> **Task**: Could you rewrite the lines between the one holding "The height and" and the one holding "tap(604, 18)", inclusive, swapping "Watchlist" for "Favorites" and keeping everything else the same? Return only those lines, without the pictures.

> **Extracted material**:
____

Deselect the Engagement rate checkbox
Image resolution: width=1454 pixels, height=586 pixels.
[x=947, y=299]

____

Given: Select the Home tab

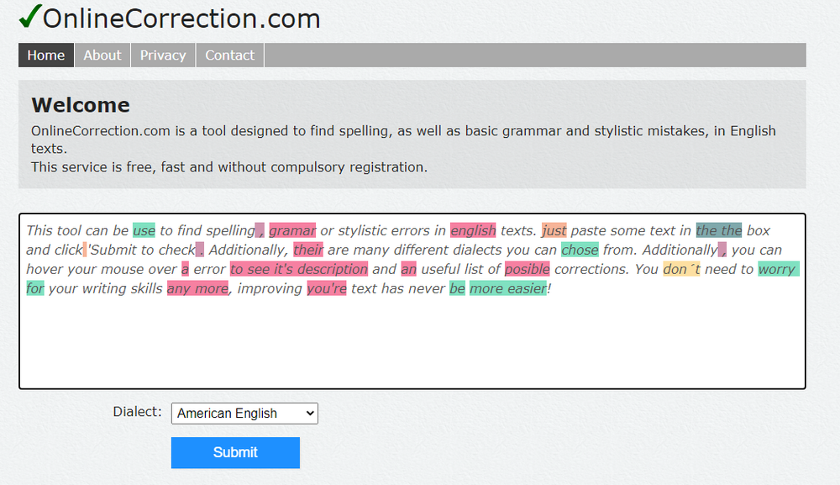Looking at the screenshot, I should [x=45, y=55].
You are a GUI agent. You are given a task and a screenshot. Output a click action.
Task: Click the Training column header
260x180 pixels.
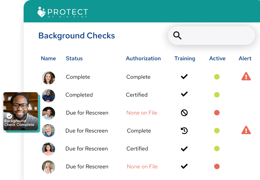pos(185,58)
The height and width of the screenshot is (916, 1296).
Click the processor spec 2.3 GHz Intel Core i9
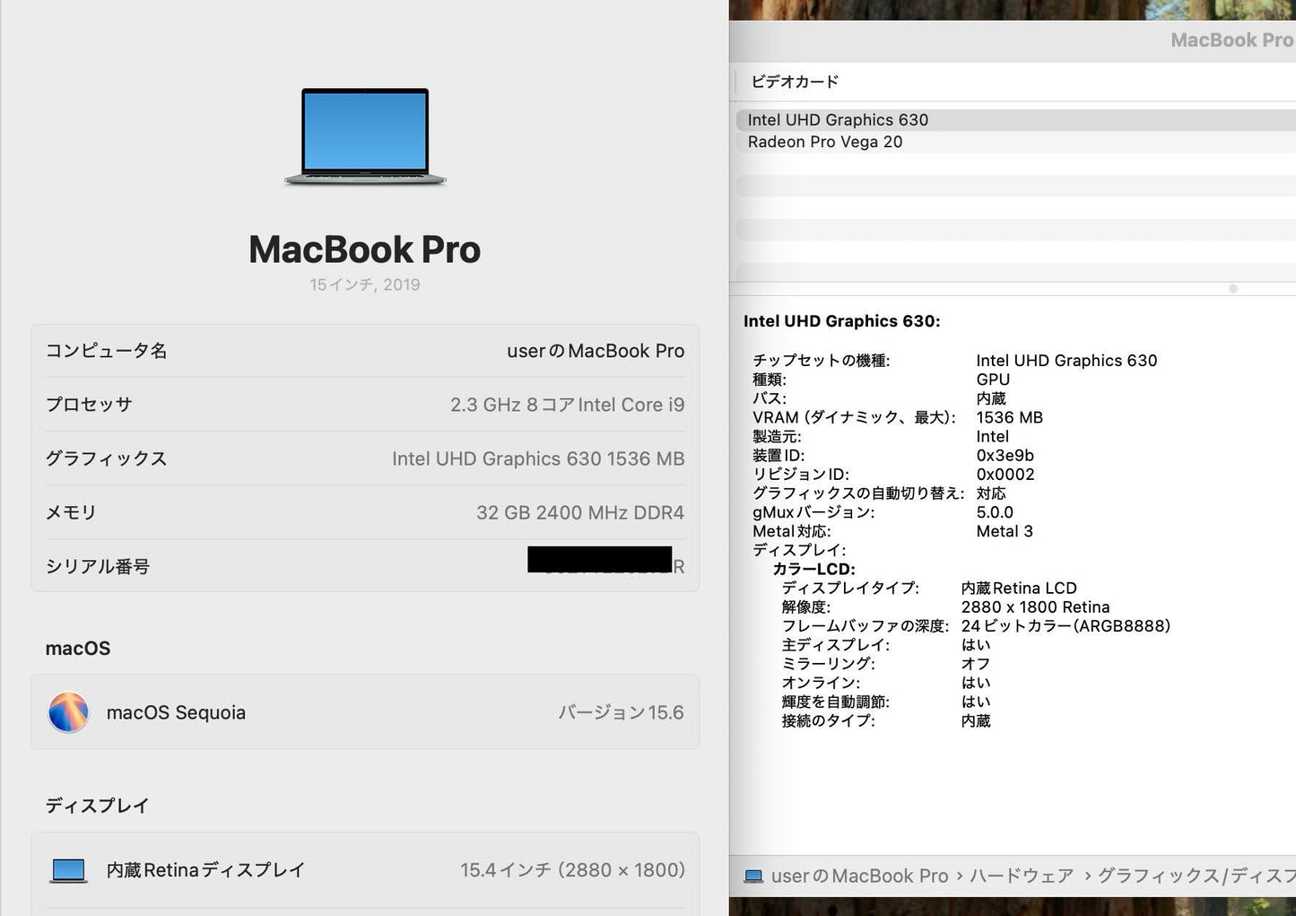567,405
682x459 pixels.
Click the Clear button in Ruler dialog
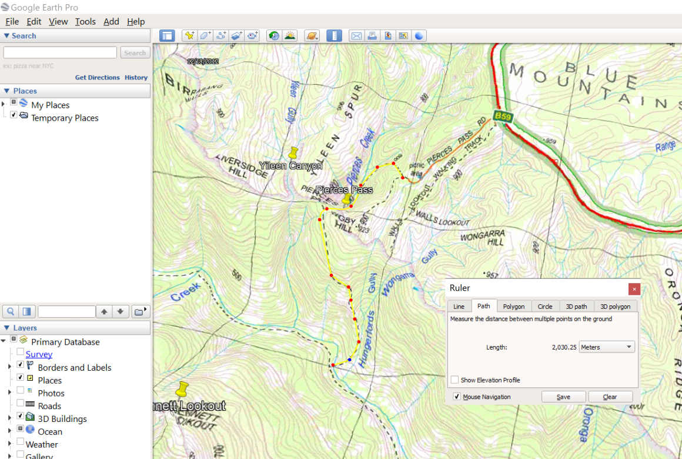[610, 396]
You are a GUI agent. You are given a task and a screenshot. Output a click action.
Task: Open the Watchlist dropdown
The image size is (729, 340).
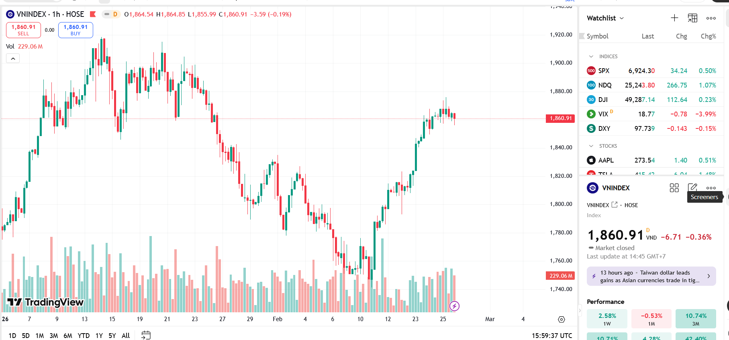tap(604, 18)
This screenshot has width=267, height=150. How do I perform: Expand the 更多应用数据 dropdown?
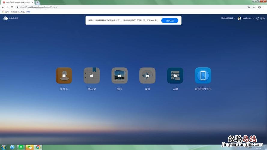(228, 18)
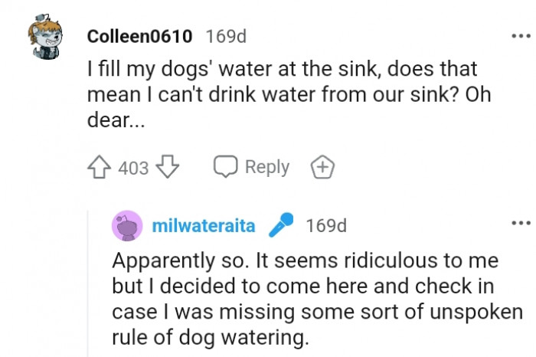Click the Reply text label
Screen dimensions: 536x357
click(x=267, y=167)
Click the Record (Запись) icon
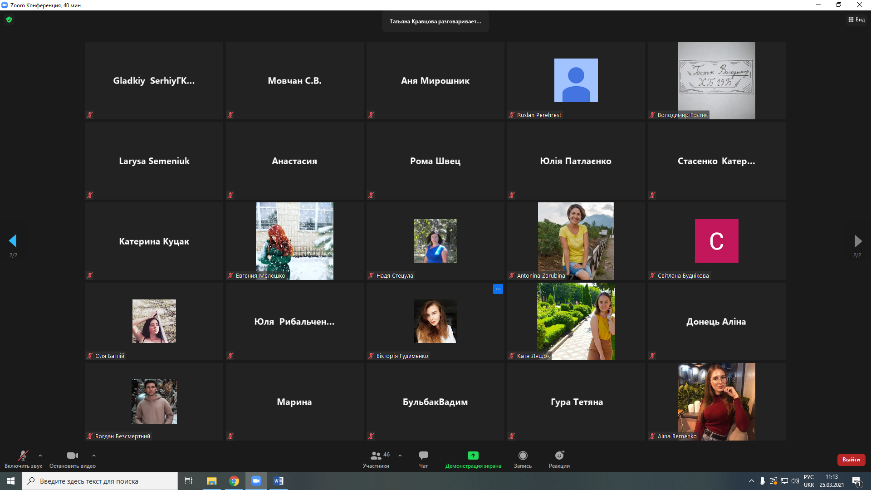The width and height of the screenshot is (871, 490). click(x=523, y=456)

____

> **The reply**:
The height and width of the screenshot is (916, 1296).
Click the processor spec 2.3 GHz Intel Core i9
567,405
682x459 pixels.
Click the Clear button in Ruler dialog
[610, 396]
You are a GUI agent. You are given a task and a screenshot. Output a click action.
Task: Open the Favorites dropdown
The image size is (729, 340).
tap(604, 18)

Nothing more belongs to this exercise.